Z kolei prof. Marian Zgórniak pisał o działaniach marszałka: „Nie byli geniuszami, ale zrobili lepiej lub gorzej to, co do nich należało. Historia obeszła się z nimi okrutnie, ale taki jest już los polityków, którzy przegrali. Oczywistym ich sukcesem stało się to, że wojna Hitlera z Polską nie stała się wojną lokalną. Stała się początkiem wielkiej wojny, w której Zachód walczył również o Polskę. W chwili, gdy we wrześniu 1939 roku przegrywała Polska, przegrywała także Europa”.

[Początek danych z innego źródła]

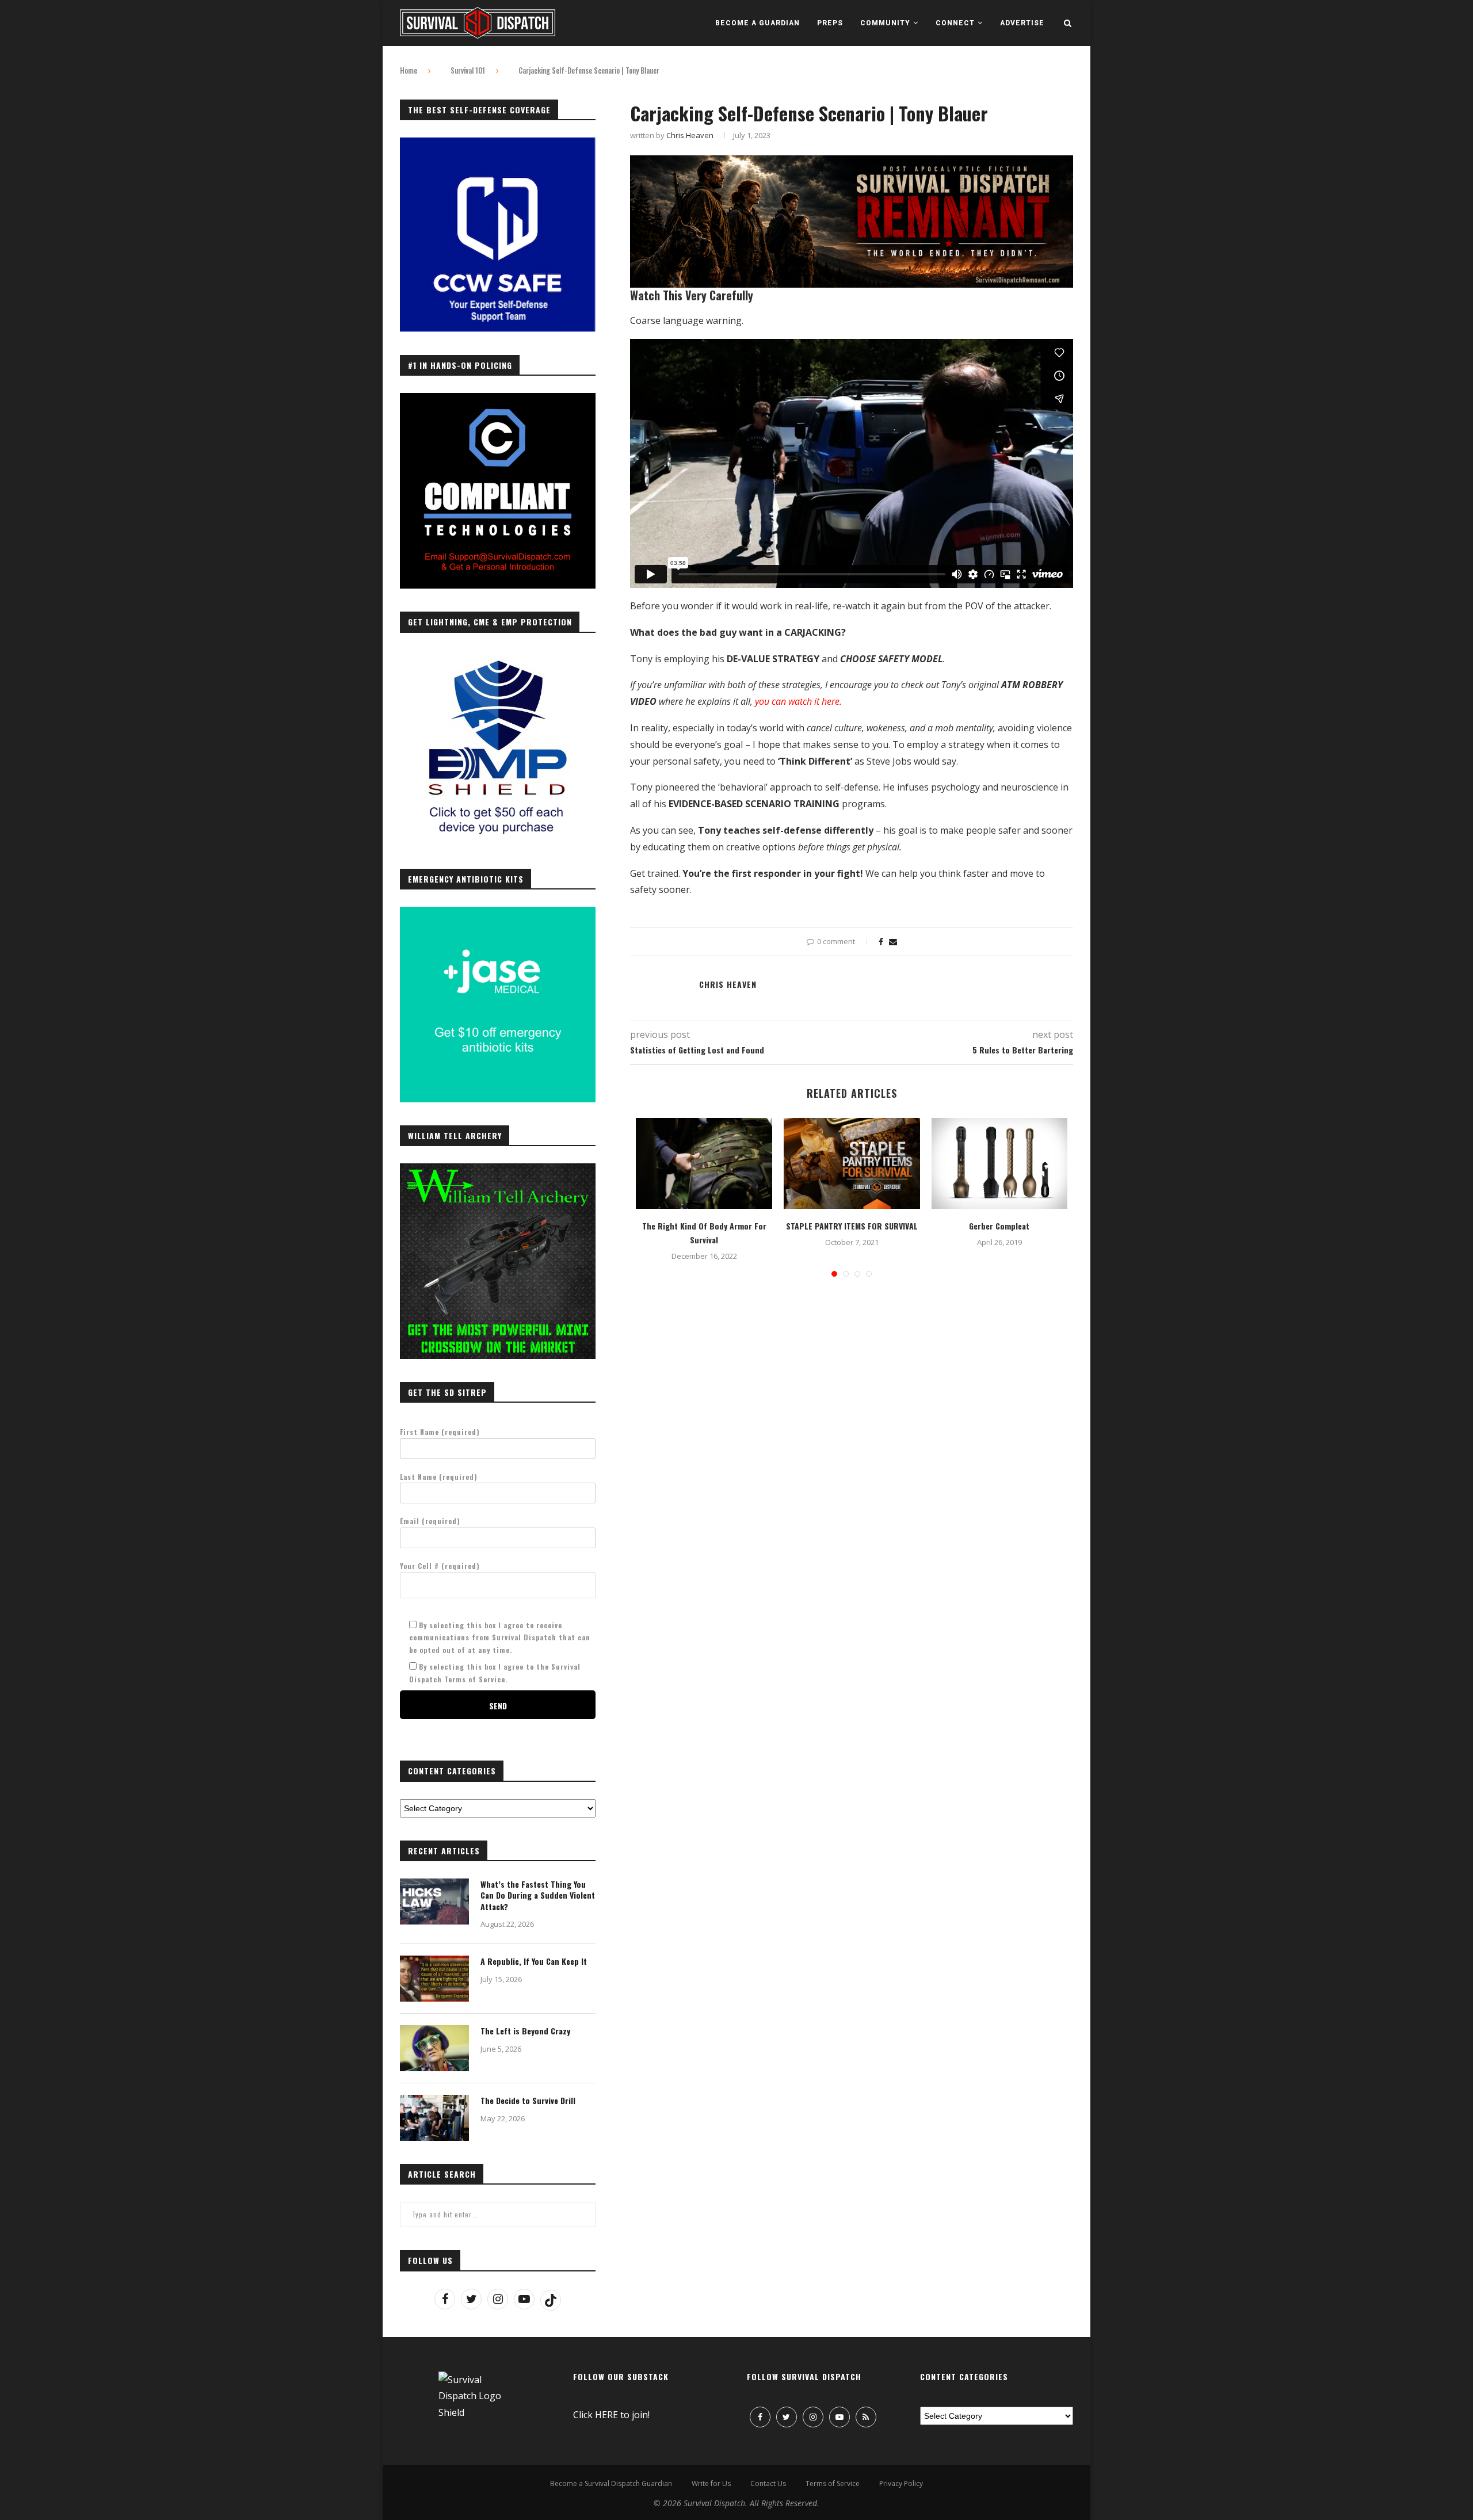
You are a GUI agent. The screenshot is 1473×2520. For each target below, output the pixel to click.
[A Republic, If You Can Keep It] (434, 1979)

„Miałem trzy rzeczy do wyboru: walczyć, odebrać sobie życie, pójść do niewoli. Walczyć - nie miałem więcej jak pół kompanii - to znaczy skierować z pistoletami na czołgi oficerów sztabowych, dorobek dwudziestolecia teraz tak potrzebny. Odebrać sobie życie - to znaczny stwierdzić przegraną” – powiedział marszałek w grudniu 1939 r., kiedy po sowieckiej inwazji 17 września wraz z rządem polskim i prezydentem Mościckim przekroczył granicę polsko-rumuńską z zamiarem przedostania się do Francji i kontynuowania walki u boku aliantów.
Po internowaniu w Rumunii Śmigły-Rydz początkowo umieszczony został w mieście Krajowa. Później przewieziono go do górskiej wioski Dragoslavele, gdzie przebywał pod strażą żandarmerii rumuńskiej. 10 grudnia 1940 r. udało mu się uciec i nielegalnie przekroczyć granicę rumuńsko-węgierską. Do jesieni 1941 r. przebywał w Budapeszcie. W październiku 1941 r. przez Słowację przedostał się do okupowanej Polski i zamieszkał w Warszawie. „Myślę, że podejmując decyzję o powrocie do Polski, chciał zrehabilitować się przed narodem, a przede wszystkim przed potomnymi” – zauważa prof. Marek Kornat.
Śmierć
Śmigły-Rydz zmarł na atak serca 2 grudnia 1941 r. Pochowany został na cmentarzu powązkowskim pod nazwiskiem Adama Zawiszy. Według niektórych źródeł sam pogrzeb był mistyfikacją. Według kilku innych hipotez marszałek miał umrzeć w sierpniu 1942 r. w sanatorium w Otwocku lub został zamordowany na polecenie dowództwa Armii Krajowej. W listopadzie 2021 r. zespół Biura Poszukiwań i Identyfikacji IPN przeprowadził na Cmentarzu Powązkowskim w Warszawie prace ekshumacyjne. Badania mają ostatecznie potwierdzić, że pochowanym jest rzeczywiście marszałek Śmigły.
Edward Śmigły-Rydz odznaczony był m.in. Orderem Orła Białego, Orderem Virtuti Militari kl. II i V, Krzyżem Niepodległości z Mieczami, Orderem Polonia Restituta kl. I, II, i III, czterokrotnie Krzyżem Walecznych oraz Złotym Krzyżem Zasługi.